Exercises — Module 06: Prompts for harnesses
6.1 — Cut by half
Take a 500-word system prompt (yours, or pulled from an open-source harness). Build a 10-case eval for it. Cut the prompt by 50% without losing measurable performance. Document what you cut and why.
Deliverable: before/after prompt + eval scores + reflection.
6.2 — Layer split
Take a prompt you own. Split it into layers: identity, behavior, tool-use policy, safety. Put each in its own file. Build a composer function. Verify nothing regressed.
Deliverable: the directory of layers + composition code.
6.3 — Catch the silent instruction
Pick one instruction in your prompt you suspect the model is ignoring. Write an eval that would fail if the instruction were removed.
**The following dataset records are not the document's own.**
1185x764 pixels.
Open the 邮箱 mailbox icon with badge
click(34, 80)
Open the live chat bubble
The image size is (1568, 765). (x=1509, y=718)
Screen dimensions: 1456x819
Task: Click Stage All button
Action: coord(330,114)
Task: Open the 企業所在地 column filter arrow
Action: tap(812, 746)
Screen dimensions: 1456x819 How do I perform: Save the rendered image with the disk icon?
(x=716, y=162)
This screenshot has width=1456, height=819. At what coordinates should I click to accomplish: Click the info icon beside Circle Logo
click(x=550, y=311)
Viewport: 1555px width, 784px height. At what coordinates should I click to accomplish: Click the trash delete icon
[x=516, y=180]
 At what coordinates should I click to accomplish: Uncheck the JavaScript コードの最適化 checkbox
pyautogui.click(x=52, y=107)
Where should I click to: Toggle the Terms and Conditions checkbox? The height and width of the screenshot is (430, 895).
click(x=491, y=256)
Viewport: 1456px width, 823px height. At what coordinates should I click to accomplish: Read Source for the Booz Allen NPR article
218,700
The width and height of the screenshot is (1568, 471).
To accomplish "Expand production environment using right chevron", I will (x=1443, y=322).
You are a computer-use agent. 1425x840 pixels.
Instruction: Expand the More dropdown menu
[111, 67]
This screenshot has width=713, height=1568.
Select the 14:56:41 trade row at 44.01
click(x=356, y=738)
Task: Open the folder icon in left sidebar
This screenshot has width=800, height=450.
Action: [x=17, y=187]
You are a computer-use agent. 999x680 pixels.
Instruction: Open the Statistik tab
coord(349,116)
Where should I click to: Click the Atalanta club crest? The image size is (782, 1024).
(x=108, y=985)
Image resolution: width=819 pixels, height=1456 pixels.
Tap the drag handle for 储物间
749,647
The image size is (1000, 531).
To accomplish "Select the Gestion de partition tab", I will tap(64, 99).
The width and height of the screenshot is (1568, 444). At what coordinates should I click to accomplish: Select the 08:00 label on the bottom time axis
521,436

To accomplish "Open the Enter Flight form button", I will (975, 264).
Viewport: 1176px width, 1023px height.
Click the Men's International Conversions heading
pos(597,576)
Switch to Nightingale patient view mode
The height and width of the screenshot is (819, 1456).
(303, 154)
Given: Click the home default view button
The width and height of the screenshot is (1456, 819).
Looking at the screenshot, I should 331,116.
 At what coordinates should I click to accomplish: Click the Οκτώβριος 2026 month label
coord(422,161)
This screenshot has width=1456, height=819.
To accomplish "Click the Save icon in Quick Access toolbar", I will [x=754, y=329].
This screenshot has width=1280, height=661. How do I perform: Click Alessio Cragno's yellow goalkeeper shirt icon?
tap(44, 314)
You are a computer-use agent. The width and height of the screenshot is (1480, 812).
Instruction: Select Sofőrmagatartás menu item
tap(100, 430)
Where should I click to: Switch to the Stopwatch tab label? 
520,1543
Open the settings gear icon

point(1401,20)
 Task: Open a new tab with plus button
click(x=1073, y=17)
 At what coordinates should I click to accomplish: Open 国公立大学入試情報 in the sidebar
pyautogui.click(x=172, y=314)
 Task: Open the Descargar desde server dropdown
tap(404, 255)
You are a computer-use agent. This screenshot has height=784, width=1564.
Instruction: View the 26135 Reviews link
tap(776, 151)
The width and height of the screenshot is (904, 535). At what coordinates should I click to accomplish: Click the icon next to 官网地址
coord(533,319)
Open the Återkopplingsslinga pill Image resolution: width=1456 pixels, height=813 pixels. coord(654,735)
Run it. If the eval passes either way, you have just learned something important — write up what.
Deliverable: eval code + finding.
6.4 — Structured output migration
Take a tool (or endpoint) that currently returns markdown and migrate it to native structured outputs. Measure the end-to-end reliability (schema adherence) before and after on 50 queries.
Deliverable: numbers.
6.5 — Prompt rollback drill
Deliberately ship a regressing prompt to your harness. Roll it back using only the tooling you have today. Measure time-to-rollback.
Deliverable: timing + a reflection on what tooling you wish you had.